Modernist art photographer Lionel Wendt was born in 1900 in Colombo, Sri Lanka, to a prominent family of Dutch and Sinhalese origin. He qualified as a barrister in England in 1924 where he also trained as a classical concert pianist. By 1928 Wendt had abandoned law for music, developing an interest in modern art as well as avant garde music. However, by 1932, while still giving piano concert recitals, Wendt had turned to photography as his major medium of artistic expression. (His father was a judge but also an amateur photographer and had taught his son the craft.) Wendt exhibited his work in many international photography salons and had several solo exhibitions.
Artistically Wendt was influenced in particular by surrealism and experimented with various techniques and processes, including montage and solarisation.

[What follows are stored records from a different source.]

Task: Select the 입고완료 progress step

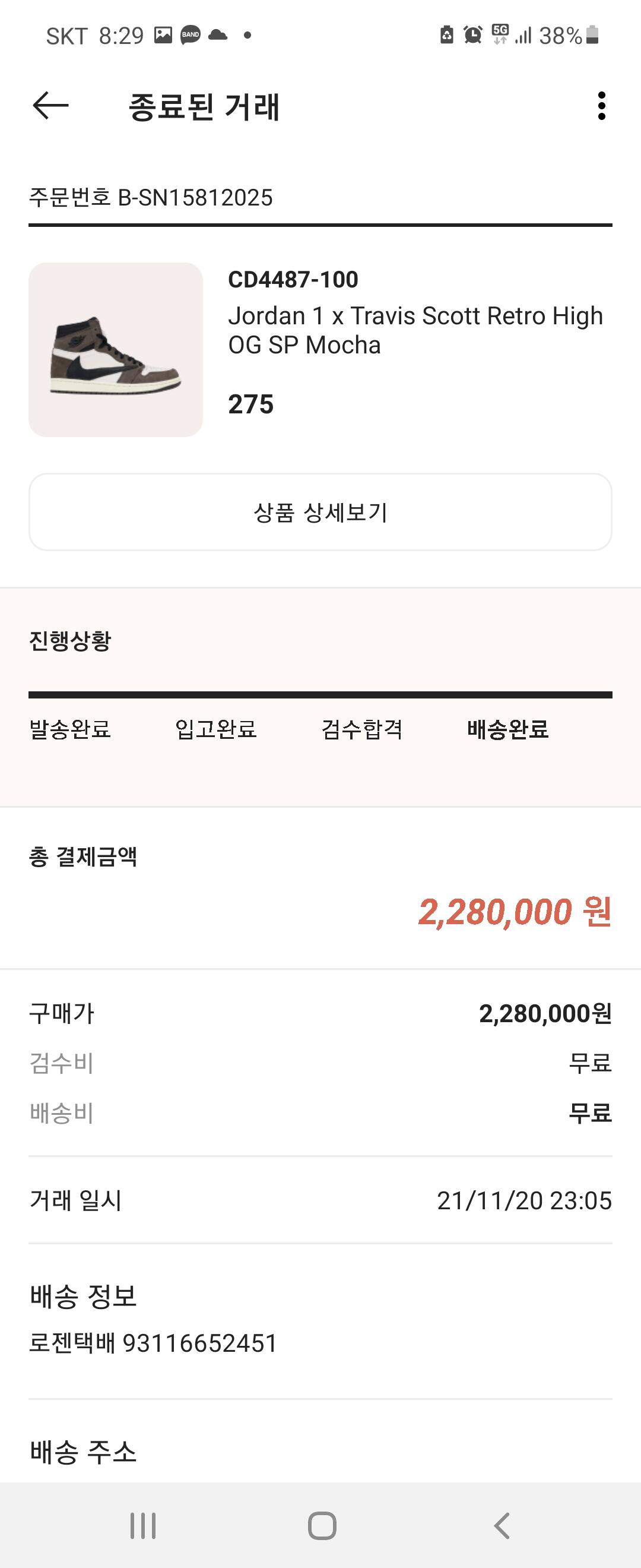Action: click(216, 729)
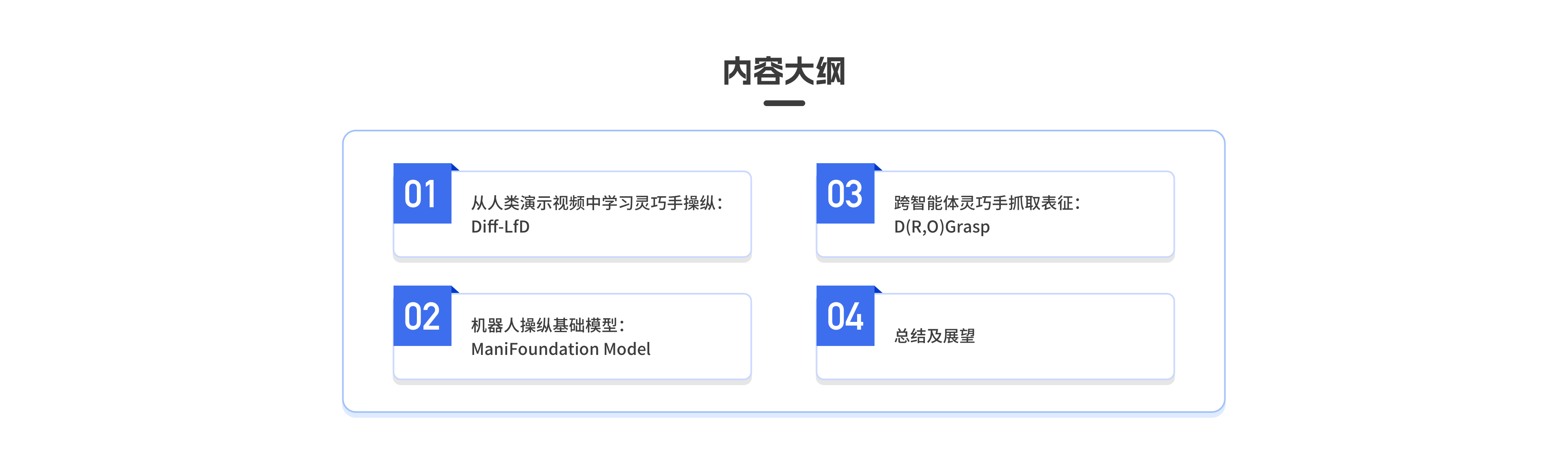Image resolution: width=1568 pixels, height=461 pixels.
Task: Click the folded corner on badge 04
Action: click(878, 290)
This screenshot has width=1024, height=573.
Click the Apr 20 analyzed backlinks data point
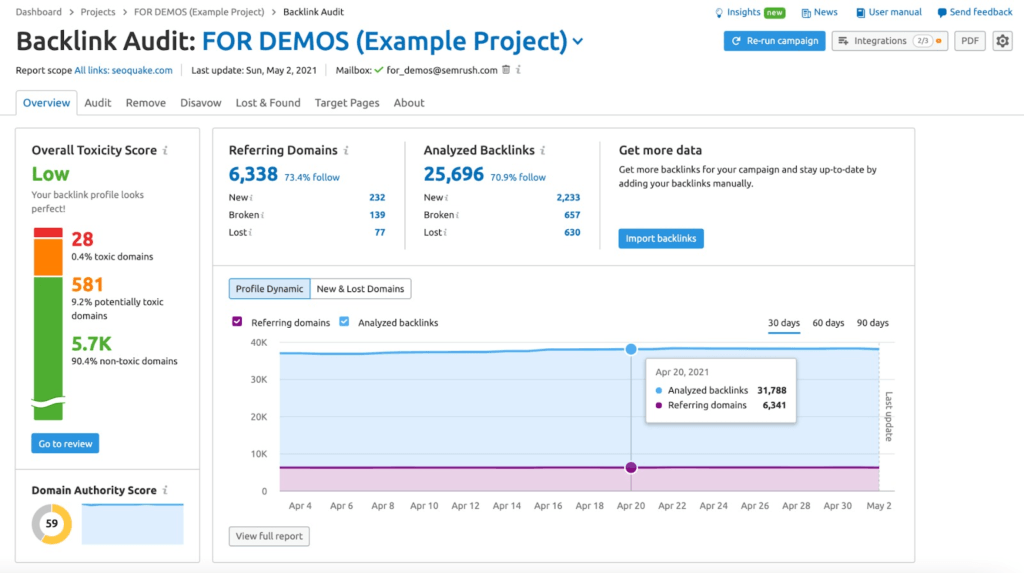631,350
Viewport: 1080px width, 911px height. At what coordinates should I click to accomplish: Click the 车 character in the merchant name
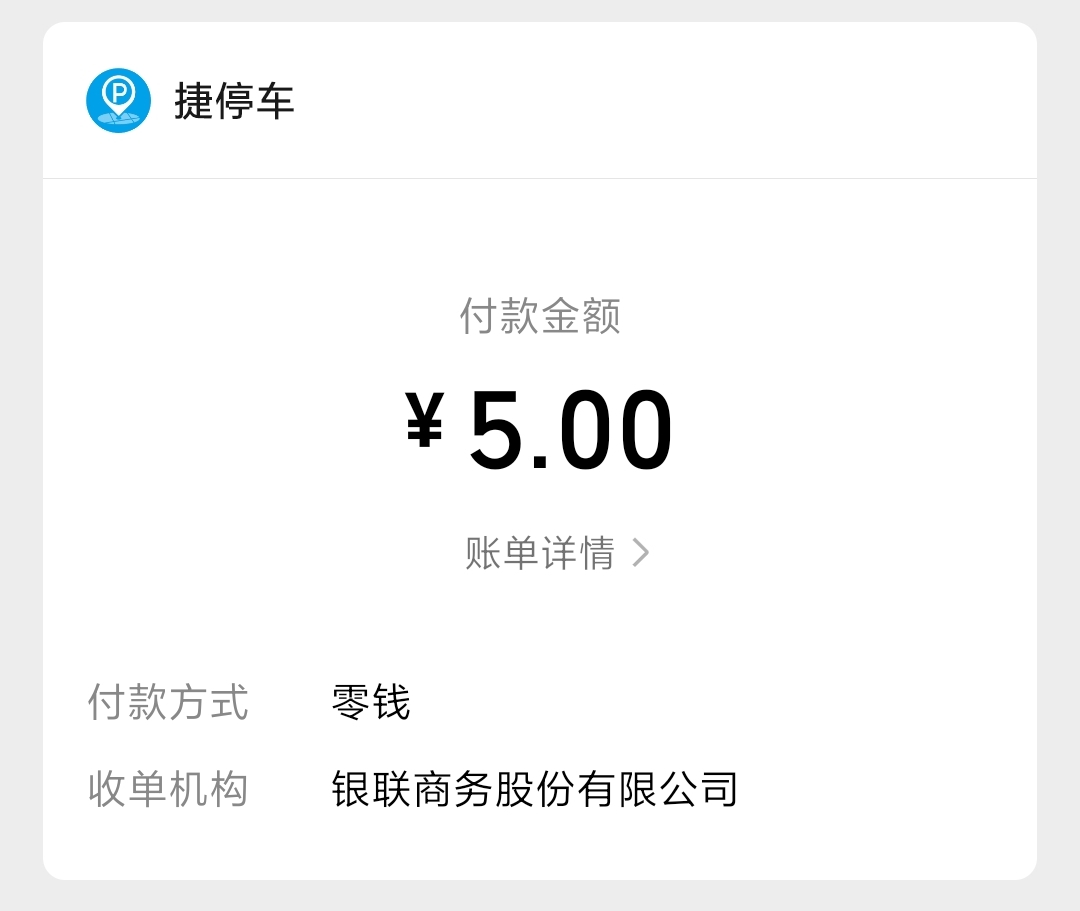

He is principally a figurative artist and even his still-life studies have a human interest character.
Wendt's work as a regional modernist in the Asia-Pacific region parallels the surrealist work of Australian modernist Max Dupain in Sydney during the 1930s and 1940s. Wendt's image of a classical statue and what appears to be the head of a bodhisattva is similar to works by Dupain in its strange counterpoints of objects. The image, however, also seems to refer to Wendt's European and Sinhalese heritage.
Wendt died prematurely in 1944. A memorial publication on his work was published in the 1950s and a relatively small number of his prints survive. Wendt's negatives were destroyed by an executor. In 1963 the Lionel Wendt Art Centre was established in Colombo. It is dedicated to the performing arts, painting, sculpture and photography.